Creating a Virtual Hard Disk

After you have prepared a virtual hard disk for cloning, you need to create a virtual hard disk of your master installation with a disk-imaging tool and save the virtual hard disk to a permanent storage location. You can use a third-party disk imaging software or a Microsoft technology called iBIG. If you are using a third-party product, refer to the accompanying documentation on how to create and distribute a virtual hard disk.

Startup Media

Before you can load virtual hard disks on destination computers, you need some kind of startup media to boot your computers from. Startup media contains the system files and device drivers that are necessary to start a computer so that the primary hard disk is accessible but not in use. Startup media might also contain network adapter and network drivers, CD and DVD device drivers, disk configuration tools, and scripts or batch files. You can use a floppy, CD, DVD or network boot as your startup media, depending on the capabilities of your destination computers.

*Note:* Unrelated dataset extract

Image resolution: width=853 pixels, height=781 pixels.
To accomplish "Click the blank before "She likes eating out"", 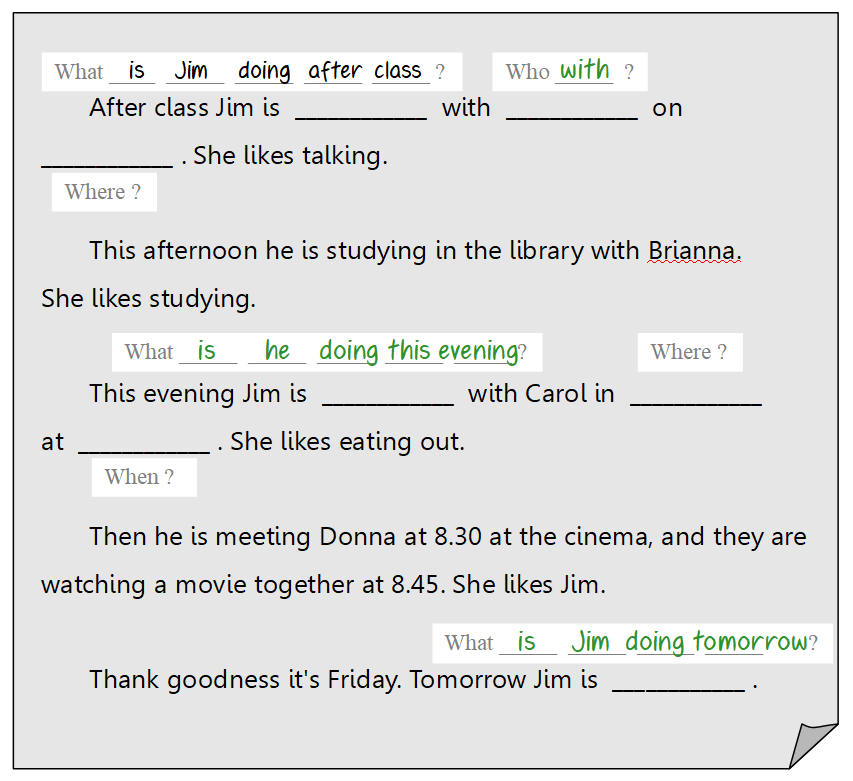I will click(x=144, y=443).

If you use third-party disk imaging products, they often provide tools to create different startup media. Otherwise you need to create your own.

Follow these guidelines when creating your startup media:

Your startup media must provide network support if you are distributing virtual hard disks across a network.
Your startup media must provide CD or DVD device support if you are distributing virtual hard disks on media and you are using a floppy disk as your startup media.
Your startup media must support the tools you need to copy a virtual hard disk from a storage location to a destination computer. For example, if your startup media is an MS-DOS startup disk then you need to use MS-DOS tools to copy the virtual hard disk onto the destination computer.

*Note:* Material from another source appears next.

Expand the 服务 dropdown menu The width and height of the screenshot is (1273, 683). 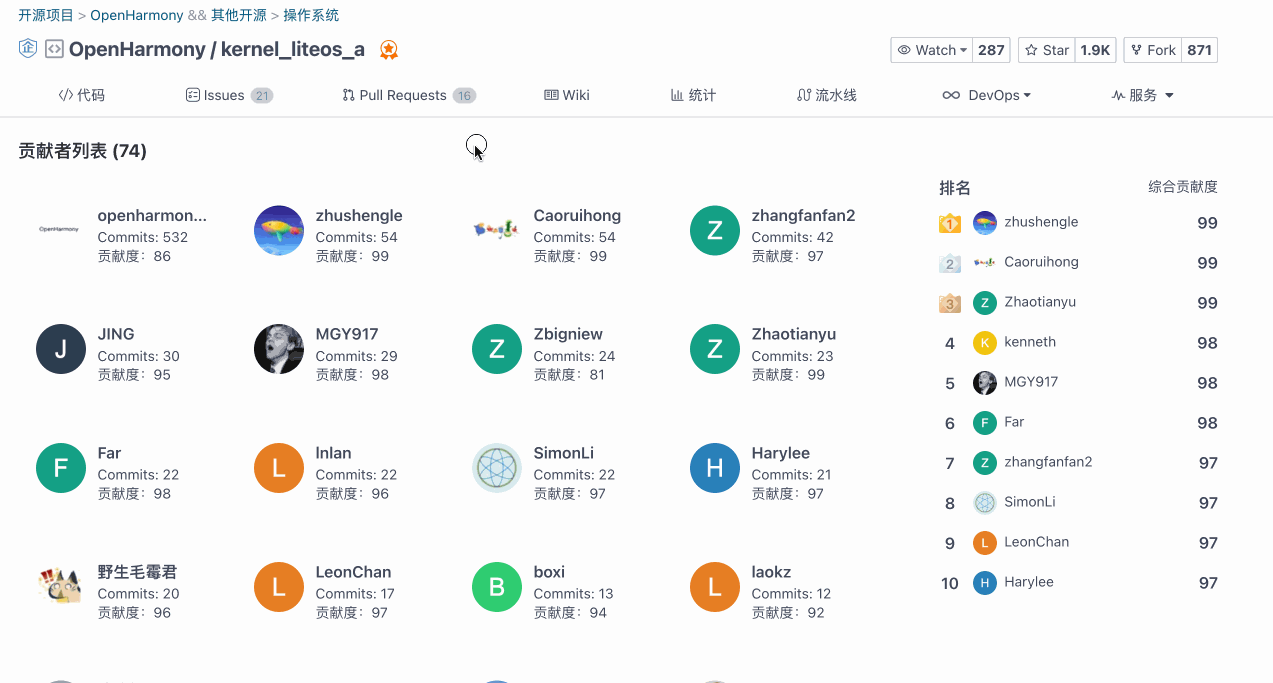point(1143,95)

For more information about choosing and creating startup media, refer to the Microsoft Windows Server 2003 Corporate Deployment Tools User's Guide (Deploy.chm). Deploy.chm is included in the Deploy.cab file in the Support folder on the Windows Server 2003 operating CD.

Distributing Virtual Hard Disks

After an image (or images) has been created and placed on a distribution share (or distribution media such as CD or DVD) and you have a startup media to boot your destination computers, you are ready to distribute the images to destination computers.

You need to make sure that your cluster hardware and networks are set up as described in the Windows Advanced Server 2003 Online Help/Availability and Scalability/Cluster Servers. All of your cluster nodes that you will be installing already have to be connected to the shared storage.

You can load virtual hard disks to all of your cluster nodes simultaneously. Many third-party tools support multicast image distribution. You can also use iBIG to distribute virtual hard disks to your cluster nodes.

After you have distributed virtual hard disks to destination computers, sysprep runs Mini-Setup. After Mini-Setup finishes, you should verify that all of the nodes have successfully joined the cluster. Open NLB Manager to see which nodes participate in the cluster, and whether everything is up and running. If it is, your cluster is ready.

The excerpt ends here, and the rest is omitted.